18. The claimants submit that they are entitled to damages to be assessed as follows:

• Clause 4.5 of the Agreement
Did not fly 200 hrs (flew TS 567.1hours only - $43,290
• Safety equipment - $5,500.00
• Shipping - $1500.00
• Cargo pod - $5,295.00
• Shipping - $500.00
• Spider tracker - NZ$2,800.00
• Shipping - $500.00
• Engine fee - $16,000.00

Subtotal NZ$ 2800.00 USD$ 73,585.00

Consequential damages and loss arising from breach of the Agreement


Contract ended – 30 June
Court decision - 17 November 2017

Days 2015 – 184
Days 2016 – 366
Days 2017 – 321
Days - 871

Value of aircraft in 2015 - $150,000
Per annum rate - 365
Daily interest 5% per annum - 0.05
Interest per day - $21
Total days - 871
Interest @ 871 days -$USD 17,897.26

Bred Bank loan - $160,000
Per annum rate - 365
Daily interest - 5.5% interest per annum - 0.05
Interest per day - $24
Total days - 871
Interest @ 871 days - $20,999.45

IM Security of Costs (USD) - VUV 1,000,000
USD 0.009202 Currency rate - 0.00902
Per annum rate - 365
Daily interest 5% per annum - 0.05
Interest per day - $1.24
Total days -830

Interest @ 830 days - USD$1,025.56

Annual incorporation and accounting fees (365 days) –USD$450
Per day - USD$1.23
871 days - USD$1,073.84 USD $1,073.84

Airworx Invoice 3 October 201 - VUV643, 253 USD$5,802.14
USD 0.00902 currency rate -0.00902

Airworx Invoice 18 October 2016 - VUV29, 025 USD$265.58
USD0.00915 currency rate – 0.00915

Airworx Invoice 12 April 2018 – VUV48, 044 USD$444.90
USD0.00926 currency rate – 0.00926


Value when sold $65000.00- value in July 2015: USD150, 000 - loss USD85, 000

19. Mr Erceg purchased the aircraft with loan funds provided by Ms Boland. She knew nothing about aircrafts. As she was in a relationship with Mr Erceg at that time she trusted him. Mr Erceg negotiated the terms of the Agreement and she trusted him to comply with its terms. She was not informed that he intended to operate two aircrafts at the same time . As a result the aircraft did not fly for the 200 hours per annum.

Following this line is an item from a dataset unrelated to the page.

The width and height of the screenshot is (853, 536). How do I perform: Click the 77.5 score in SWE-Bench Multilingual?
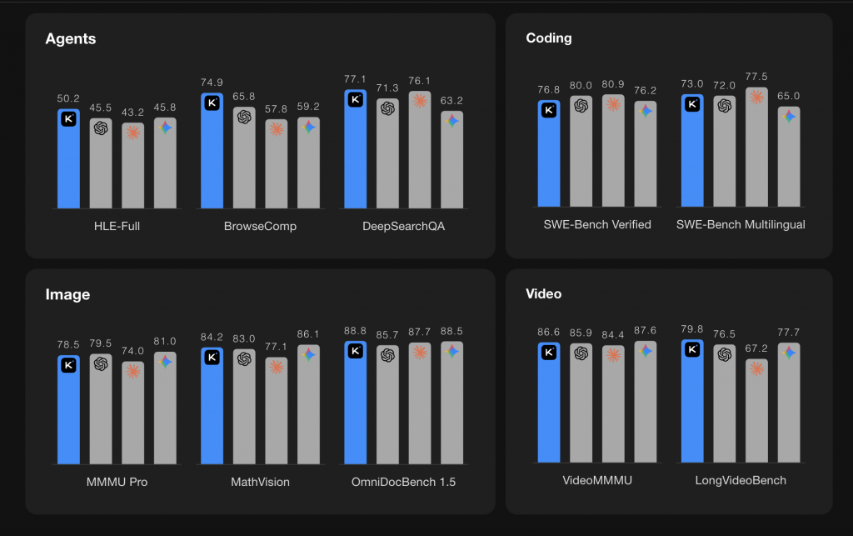(x=756, y=76)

20. In addition the claimants were not notified of needed repairs and their approval was not sought for unscheduled maintenance according to the terms of the Agreement. The defendants allowed persons to do maintenance on the aircraft without the claimants’ approval.

21. As a result, I am satisfied that the claimants suffered consequential losses. I accept the claimant’s submissions. They are entitled to damages against the defendants. There will be no set off for matters submitted by the defendants. These matters were raised in their pleadings which were struck out.


22. I enter judgment for damages in favour of the claimants as follows:-

a) USD$207,766.04.

b) NZ$2,800.

c) Interest at 5 % per annum from 1 July 2015.

d) The Security for Costs in the sum of VT1 million held in the Chief Registrar’s trust account is to be paid immediately to the claimants.

e) The second defendant is jointly and severally liable for costs incurred after the expiry of the Agreement.

f) The claimants are entitled to costs to be agreed or taxed.

DATED at Port Vila this 7 day of August, 2019.